Department of Economic And Social Geography of Russia
- Established: 1929
- Parent institution: Moscow State University
- Department head: Vyacheslav Baburin
- Location: Moscow
- Website: http://www.ecoross.ru/

= Department of Economic And Social Geography of Russia =

Part of the Faculty of Geography of Moscow State University

The Department of Economic And Social Geography of Russia (Кафедра экономической и социальной географии России) is one of the oldest and the largest Russian educational and research centers in economic geography and regional science

== History ==

The Department of Economic And Social Geography of Russia is a department of the geographical faculty in Moscow State University. It was founded in 1929 by Nikolay Baranskiy as a chair of economic geography on geographical branch of the mehaniko-mathematical faculty. Since 1992 it has been called the department of economic and social geography of Russia.

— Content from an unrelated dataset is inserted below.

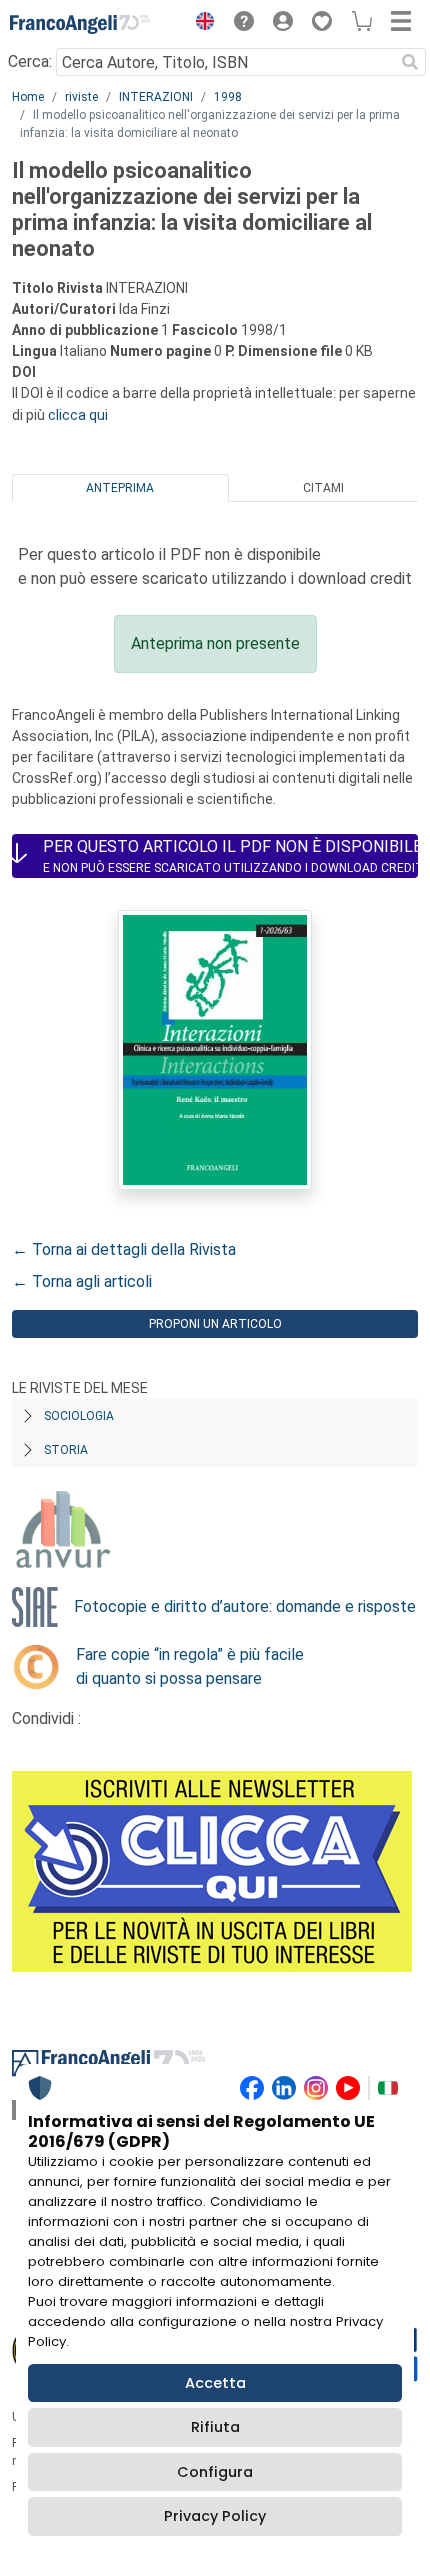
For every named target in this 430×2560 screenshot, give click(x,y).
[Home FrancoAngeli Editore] (80, 24)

The first head of the department was its founder, N. Baranskiy, professor of the faculty and member-correspondent in Russian Academy of Sciences. Throughout its 80-year history the department has been headed by professor P. Stepanov (1941–1943; 1946–1949), Julian G. Saushkin (1349–1381), A. T. Khruschev (1981–2000), Vladimir E. Shuvalov (2000-2012) and V. Baburin (since July 2012).

Scientists of the chair have created a school of thought known as the Soviet Regional (Rayon) school of economic geography. Its theoretical bases have been made by professors Nikolay Baranskiy and Nikolay Kolosovskiy and were developed by J. Saushkin's works.

== Staff ==

The staff includes 6 doctors, 14 candidates of sciences, 6 professors, 9 senior lecturers, 1 assistant, 6 scientific employees and 5 leading engineers.

Professors:

- Evgeny Pertsik
- Vyacheslav Baburin
- Natalia Zubarevich
- Alexander Alekseev
- Alexander Pilyasov

== Specialization ==

- General questions of social and economic geography
- Economic geography
- Social geography
- Political geography
- Population and Geography of migration
- Geography of branches of key spheres of economy
- Wildlife management and the economic organization of territory
- Geourbanistics
- Regional problems of social and economic development
- Territorial planning, designing and management
- Regional policy

== Leading directions of scientific research ==

- Evolution of territorial organisation of society
- Transformation of social and economic space of Russia
- Social and economic development of regions of Russia and the new independent states
- Complex economic-geographical researches of regions
- Social and economic and environmental problems of development of cities
- Territorial planning and designing
- Territorial administration and self-management
- Theory and methodology of economic and social geography.